Leave the Old Stuff Behind

by Jacques Werth and Carl Ingalls

The most difficult aspect of High Probability Selling is the change from conventional selling to non-persuasive selling.  The process requires a strong desire, a knowledge base, and practice (skills).  The awareness level of the average salesperson is a stumbling block because s/he only knows conventional methods.  As a result, the salesperson wants to combine what is comfortable with what is new.

The only way to arrive at destination B is to leave station A.  The successful application of High Probability Selling can appear simple and even similar to conventional sales because it comes off very natural.  The practice, however, is dramatically different.  Your starting point, your aim, and your goal are different.

The process of acquiring High Probability skills is incremental and must be practiced everyday at work, home, and play.  Because most salespeople have yet to fully leave the station, and they don’t practice everyday, there is a continual request to have it both ways.

High Probability communicating is a way of life. It isn’t only for work and then turned off before you get home.  It’s a parenting tool, a marriage enhancer, and it develops long-term relationships.  It’s not designed to be diluted with one part manipulation, one part persuasion, and one part High Probability.

By definition, it’s called High Probability because the process gives you the highest probability for success.  Diluting it requires a different descriptor like:  “Mostly High Probability but not exactly” or “High Probability except when it’s not.”

Leave the Old Stuff Behind

5 thoughts on “Leave the Old Stuff Behind

  1. tom says:

    please give some examples of applying hi-prob in “real life” at play and parenting and in developing long-term relationships. I guess I’m still within sight of the station A 😦


  2. don palmer says:

    I have a lot of “Old Stuff” to leave behind, I’ve been an insurance agent for over 40 years. When I finally started studying high prob selling, I knew this was the best thing I’ve seen in that 40 years. The best part is you have to do everything to make this system work for yourself. I has taken me a lot longer than I expected to make this work, but it’s starting to.
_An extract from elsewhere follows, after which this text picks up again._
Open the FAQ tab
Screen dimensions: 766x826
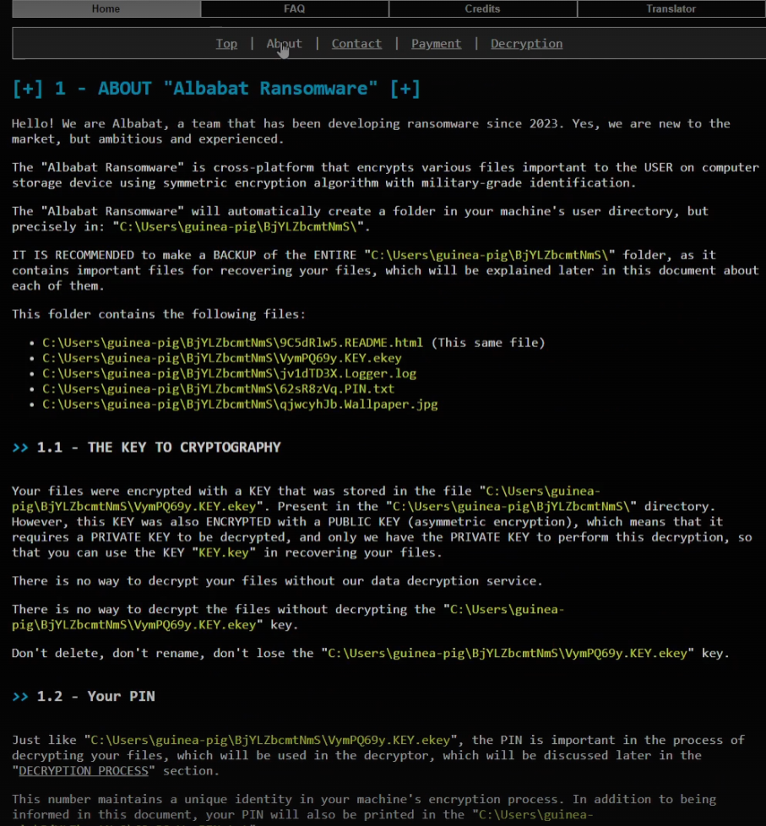(294, 9)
    I was concerned at first that everyone would be doing it. Don’t worry about that, this takes “work” to make this run. I can’t believe the response I get for old fashion whole life insurance. I’ve do some experimenting with several kinds of insurance. When I was doing a dental, vision and hearing policy prospecting, I would do the first 5 steps and answer some questions, hang up. Then a prospect would call me back off of their caller ID and want to buy. That’s wonderful. I going to just keep changing. I’m just getting started.
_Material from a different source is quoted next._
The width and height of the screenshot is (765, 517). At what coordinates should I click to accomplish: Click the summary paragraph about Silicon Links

  3. The title and content of this post brought to mind the memorable first line from The Go Between, by L P Hartley: ‘The past is a foreign country; they do things differently there.’ 


  4. Dr. John Gottman, arguably the world’s foremost expert on marriage from the University of Washington, said in a recent interview that he works with two types of marriages: Disasters and Masters.

    A common tool found in Masters Marriages is that each partner has a Road Map of the other’s likes and dislikes, passions, anxieties and visions. The only way a Road Map can be made is if one partner conducts a TRI on the other partner. He descriptively described how the mapping covers details of intimacy that illustrate how Masters Marriages go beyond the surface.

    The second example is how to communicate with children, especially teenagers, the age group that cause grownup to tremble. Before the age of 8, most parents can get by with conventional tools of telling children what to do. But as they grow older, if parenting skills do not mature into non-persuasive techniques, the kids will push back against their parents.

    Such formidable arguments as: ‘Cuz I said so,” and the ever popular “As long as you’re in my house, you follow my rules” are “Blind Spots” in the parenting communication schema. When parents manipulate the space between them and their offspring, they drive their kids away without knowing it.

    High Probability is a non-persuasive process designed to produce an environment built upon mutual trust and respect. When troubled teenagers are questioned about their feelings towards their parents, they respond that they love their parents, but that they don’t trust them. Sadly, I’ve heard very happy and healthy teenagers respond exactly the same way.

    Remember when you were a teenager, did your parents spend more time telling you what to do (conventional parenting/selling) or did they ask you direct questions to determine what you wanted and then delegate thinking to you for the solution (non-persuasive or High Probability parenting/selling)?

    Which do you prefer?


  5. Joseph says:

    A most excellent way to language the High Probability Selling philosophy! I agree with Richard’s breakdown of the mindset. I asked Jacques years ago about writing a book on relationships. I’ve used the techniques contained in HPS for years! It is life changing.